## WORK INSTRUCTION
Restate verbatim the span of lines below between the line with "Tap the Naver notification icon in status bar" and the line with "Click the external", including those two lines, and only that span.

## Records drawn from a dataset
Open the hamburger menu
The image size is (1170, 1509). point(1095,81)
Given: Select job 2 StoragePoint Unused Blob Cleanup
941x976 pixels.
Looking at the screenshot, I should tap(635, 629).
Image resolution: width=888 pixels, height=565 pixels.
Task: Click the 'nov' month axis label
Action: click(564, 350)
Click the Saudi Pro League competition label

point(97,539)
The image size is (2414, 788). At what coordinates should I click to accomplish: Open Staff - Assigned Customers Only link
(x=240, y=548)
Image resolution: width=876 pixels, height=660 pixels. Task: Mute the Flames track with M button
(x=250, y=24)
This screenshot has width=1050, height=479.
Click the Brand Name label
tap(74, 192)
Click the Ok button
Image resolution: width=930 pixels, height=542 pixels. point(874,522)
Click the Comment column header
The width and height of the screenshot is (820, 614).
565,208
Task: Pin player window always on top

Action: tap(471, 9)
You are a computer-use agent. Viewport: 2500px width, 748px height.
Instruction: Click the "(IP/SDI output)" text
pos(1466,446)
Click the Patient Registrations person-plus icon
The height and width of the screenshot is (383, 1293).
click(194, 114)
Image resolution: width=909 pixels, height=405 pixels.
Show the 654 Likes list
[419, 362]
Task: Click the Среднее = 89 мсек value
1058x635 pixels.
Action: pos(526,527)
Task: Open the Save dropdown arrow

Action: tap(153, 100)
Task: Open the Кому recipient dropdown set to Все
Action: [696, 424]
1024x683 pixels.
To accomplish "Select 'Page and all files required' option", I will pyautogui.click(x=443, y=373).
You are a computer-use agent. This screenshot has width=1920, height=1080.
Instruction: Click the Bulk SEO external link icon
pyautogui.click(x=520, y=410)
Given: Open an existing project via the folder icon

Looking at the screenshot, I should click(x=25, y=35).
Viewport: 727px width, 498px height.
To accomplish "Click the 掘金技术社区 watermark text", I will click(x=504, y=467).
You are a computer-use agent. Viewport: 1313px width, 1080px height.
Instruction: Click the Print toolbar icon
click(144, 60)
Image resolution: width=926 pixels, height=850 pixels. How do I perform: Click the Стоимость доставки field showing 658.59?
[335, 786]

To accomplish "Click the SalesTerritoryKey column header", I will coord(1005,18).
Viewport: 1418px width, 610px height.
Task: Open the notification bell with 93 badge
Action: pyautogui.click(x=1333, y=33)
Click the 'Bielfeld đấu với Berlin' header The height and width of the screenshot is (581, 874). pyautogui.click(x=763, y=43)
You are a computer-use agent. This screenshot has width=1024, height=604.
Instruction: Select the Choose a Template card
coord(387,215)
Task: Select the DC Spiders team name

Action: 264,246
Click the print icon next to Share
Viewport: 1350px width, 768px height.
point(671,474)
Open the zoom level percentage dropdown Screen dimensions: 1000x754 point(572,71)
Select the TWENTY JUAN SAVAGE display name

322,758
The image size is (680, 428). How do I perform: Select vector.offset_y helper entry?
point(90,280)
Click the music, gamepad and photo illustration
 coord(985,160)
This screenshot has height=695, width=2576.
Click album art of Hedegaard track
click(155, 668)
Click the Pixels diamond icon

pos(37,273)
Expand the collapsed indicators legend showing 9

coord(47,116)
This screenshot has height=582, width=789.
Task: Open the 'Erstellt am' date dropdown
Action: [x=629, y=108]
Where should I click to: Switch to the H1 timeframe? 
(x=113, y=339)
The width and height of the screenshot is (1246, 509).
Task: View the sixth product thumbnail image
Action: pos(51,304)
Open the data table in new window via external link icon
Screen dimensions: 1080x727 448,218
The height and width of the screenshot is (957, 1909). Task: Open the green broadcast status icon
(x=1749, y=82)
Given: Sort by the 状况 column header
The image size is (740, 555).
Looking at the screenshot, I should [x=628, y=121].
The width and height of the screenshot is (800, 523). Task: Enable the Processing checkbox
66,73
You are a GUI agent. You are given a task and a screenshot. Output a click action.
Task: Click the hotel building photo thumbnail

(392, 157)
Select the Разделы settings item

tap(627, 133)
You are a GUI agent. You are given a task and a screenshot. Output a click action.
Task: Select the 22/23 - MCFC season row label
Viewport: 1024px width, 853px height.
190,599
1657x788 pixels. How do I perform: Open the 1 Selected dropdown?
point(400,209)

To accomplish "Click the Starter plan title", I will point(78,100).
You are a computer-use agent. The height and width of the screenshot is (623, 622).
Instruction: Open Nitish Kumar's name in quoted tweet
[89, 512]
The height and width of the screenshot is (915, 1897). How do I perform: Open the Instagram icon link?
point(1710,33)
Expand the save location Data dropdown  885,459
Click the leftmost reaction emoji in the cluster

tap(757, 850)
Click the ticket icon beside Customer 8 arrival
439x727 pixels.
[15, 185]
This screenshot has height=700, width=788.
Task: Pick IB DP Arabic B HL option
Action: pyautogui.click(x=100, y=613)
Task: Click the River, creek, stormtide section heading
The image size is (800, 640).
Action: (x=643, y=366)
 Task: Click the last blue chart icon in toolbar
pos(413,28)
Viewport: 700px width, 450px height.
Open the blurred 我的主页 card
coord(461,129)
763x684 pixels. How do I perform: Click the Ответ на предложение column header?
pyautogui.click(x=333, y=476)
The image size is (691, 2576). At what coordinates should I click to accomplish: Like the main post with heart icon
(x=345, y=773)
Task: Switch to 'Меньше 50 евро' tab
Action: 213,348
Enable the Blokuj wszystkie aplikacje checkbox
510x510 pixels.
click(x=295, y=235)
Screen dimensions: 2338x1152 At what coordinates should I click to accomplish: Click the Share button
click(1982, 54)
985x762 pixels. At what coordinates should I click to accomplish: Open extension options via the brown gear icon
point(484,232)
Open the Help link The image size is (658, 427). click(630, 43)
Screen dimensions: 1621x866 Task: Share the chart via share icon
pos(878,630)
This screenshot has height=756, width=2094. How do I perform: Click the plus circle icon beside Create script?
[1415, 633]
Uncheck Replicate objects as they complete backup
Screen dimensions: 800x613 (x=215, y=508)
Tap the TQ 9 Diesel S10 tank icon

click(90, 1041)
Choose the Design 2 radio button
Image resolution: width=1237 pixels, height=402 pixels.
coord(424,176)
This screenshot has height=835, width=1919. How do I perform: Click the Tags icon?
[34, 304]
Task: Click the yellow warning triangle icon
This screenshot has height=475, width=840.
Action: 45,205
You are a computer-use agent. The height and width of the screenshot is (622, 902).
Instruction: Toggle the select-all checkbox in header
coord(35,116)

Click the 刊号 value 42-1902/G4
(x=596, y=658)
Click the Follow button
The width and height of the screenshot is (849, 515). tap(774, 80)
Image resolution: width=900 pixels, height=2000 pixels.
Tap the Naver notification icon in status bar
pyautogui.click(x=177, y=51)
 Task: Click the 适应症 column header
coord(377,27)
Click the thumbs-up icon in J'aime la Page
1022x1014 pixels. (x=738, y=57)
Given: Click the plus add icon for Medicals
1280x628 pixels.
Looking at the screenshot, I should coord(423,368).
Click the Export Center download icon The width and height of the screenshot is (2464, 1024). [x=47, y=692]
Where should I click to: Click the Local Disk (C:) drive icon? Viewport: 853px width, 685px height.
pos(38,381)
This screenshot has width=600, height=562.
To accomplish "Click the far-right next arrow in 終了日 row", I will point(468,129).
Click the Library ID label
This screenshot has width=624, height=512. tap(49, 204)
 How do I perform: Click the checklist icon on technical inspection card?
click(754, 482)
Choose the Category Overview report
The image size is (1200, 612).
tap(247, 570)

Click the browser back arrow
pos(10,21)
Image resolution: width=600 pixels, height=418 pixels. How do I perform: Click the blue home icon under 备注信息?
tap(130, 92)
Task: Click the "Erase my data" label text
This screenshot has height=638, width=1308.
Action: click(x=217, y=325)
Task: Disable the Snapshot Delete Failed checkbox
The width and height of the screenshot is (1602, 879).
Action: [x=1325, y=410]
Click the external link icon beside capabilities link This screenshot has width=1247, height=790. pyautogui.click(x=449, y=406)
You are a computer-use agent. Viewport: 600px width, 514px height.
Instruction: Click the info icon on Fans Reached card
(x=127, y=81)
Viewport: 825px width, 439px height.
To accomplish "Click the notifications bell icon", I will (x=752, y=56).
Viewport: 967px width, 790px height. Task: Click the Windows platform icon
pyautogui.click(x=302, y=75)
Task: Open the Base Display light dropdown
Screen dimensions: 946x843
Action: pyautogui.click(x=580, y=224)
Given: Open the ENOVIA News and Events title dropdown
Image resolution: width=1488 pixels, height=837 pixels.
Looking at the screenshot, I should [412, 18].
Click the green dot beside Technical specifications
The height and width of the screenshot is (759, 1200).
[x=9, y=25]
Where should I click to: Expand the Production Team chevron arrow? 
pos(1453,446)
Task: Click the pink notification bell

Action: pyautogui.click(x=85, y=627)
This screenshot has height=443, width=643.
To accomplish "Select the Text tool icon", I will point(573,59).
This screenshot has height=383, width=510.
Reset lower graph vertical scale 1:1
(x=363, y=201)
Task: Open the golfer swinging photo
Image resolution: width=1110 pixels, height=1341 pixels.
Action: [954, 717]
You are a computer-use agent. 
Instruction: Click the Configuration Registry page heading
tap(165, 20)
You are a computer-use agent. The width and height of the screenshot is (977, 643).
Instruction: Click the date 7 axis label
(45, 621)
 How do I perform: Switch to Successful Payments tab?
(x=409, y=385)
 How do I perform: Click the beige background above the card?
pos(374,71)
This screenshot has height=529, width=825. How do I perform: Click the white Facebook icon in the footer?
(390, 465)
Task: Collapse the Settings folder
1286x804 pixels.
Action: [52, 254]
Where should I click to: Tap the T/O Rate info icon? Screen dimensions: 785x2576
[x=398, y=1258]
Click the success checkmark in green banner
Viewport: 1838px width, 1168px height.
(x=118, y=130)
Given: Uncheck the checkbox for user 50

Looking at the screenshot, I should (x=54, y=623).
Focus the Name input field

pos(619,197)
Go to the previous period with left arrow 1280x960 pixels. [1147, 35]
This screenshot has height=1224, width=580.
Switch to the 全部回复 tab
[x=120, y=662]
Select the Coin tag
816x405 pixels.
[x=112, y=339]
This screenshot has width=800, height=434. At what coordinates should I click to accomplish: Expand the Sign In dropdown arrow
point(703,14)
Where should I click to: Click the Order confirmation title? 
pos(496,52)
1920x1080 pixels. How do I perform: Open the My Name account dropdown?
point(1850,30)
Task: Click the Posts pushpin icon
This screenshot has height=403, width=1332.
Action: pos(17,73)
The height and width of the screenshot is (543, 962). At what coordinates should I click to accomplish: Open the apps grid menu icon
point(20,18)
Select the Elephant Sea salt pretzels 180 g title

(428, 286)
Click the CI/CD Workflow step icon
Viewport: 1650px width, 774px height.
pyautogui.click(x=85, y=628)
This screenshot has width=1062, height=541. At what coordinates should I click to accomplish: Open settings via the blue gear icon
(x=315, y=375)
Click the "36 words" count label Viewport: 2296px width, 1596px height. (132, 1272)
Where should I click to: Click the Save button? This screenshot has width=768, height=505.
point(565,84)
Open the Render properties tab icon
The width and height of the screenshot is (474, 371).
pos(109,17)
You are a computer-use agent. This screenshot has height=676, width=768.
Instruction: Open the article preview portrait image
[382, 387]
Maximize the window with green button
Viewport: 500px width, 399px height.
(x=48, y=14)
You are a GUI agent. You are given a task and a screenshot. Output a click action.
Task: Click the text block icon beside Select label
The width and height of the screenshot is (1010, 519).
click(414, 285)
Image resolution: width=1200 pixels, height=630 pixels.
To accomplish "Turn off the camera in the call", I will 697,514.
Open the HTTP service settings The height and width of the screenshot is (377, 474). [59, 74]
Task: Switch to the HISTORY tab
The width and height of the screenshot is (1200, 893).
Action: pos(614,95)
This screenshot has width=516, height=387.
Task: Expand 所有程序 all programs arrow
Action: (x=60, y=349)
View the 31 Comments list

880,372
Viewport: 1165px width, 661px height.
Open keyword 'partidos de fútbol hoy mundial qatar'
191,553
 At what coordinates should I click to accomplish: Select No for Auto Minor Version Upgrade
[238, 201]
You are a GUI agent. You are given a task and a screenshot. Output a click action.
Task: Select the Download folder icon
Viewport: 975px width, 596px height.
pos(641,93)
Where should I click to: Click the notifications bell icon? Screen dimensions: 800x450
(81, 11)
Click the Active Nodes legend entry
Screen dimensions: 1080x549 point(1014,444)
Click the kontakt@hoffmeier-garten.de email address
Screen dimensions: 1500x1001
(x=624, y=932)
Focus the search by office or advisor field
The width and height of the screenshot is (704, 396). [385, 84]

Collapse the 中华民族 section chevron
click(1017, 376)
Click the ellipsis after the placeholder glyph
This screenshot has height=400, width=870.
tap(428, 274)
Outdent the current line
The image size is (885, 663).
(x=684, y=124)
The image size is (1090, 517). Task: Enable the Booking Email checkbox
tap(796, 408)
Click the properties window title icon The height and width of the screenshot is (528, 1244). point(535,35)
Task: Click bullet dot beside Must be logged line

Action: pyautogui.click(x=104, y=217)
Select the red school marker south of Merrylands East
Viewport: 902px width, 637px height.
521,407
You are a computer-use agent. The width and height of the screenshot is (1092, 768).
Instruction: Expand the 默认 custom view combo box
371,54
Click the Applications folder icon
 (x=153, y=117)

## OUTPUT OF THE EXERCISE
Tap the Naver notification icon in status bar
pyautogui.click(x=177, y=51)
 Task: Click the 适应症 column header
coord(377,27)
Click the thumbs-up icon in J'aime la Page
1022x1014 pixels. (x=738, y=57)
Given: Click the plus add icon for Medicals
1280x628 pixels.
Looking at the screenshot, I should coord(423,368).
Click the Export Center download icon The width and height of the screenshot is (2464, 1024). [x=47, y=692]
Where should I click to: Click the Local Disk (C:) drive icon? Viewport: 853px width, 685px height.
pos(38,381)
This screenshot has width=600, height=562.
To accomplish "Click the far-right next arrow in 終了日 row", I will point(468,129).
Click the Library ID label
This screenshot has width=624, height=512. tap(49, 204)
 How do I perform: Click the checklist icon on technical inspection card?
click(754, 482)
Choose the Category Overview report
The image size is (1200, 612).
tap(247, 570)

Click the browser back arrow
pos(10,21)
Image resolution: width=600 pixels, height=418 pixels. How do I perform: Click the blue home icon under 备注信息?
tap(130, 92)
Task: Click the "Erase my data" label text
This screenshot has height=638, width=1308.
Action: click(x=217, y=325)
Task: Disable the Snapshot Delete Failed checkbox
The width and height of the screenshot is (1602, 879).
Action: [x=1325, y=410]
Click the external link icon beside capabilities link This screenshot has width=1247, height=790. pyautogui.click(x=449, y=406)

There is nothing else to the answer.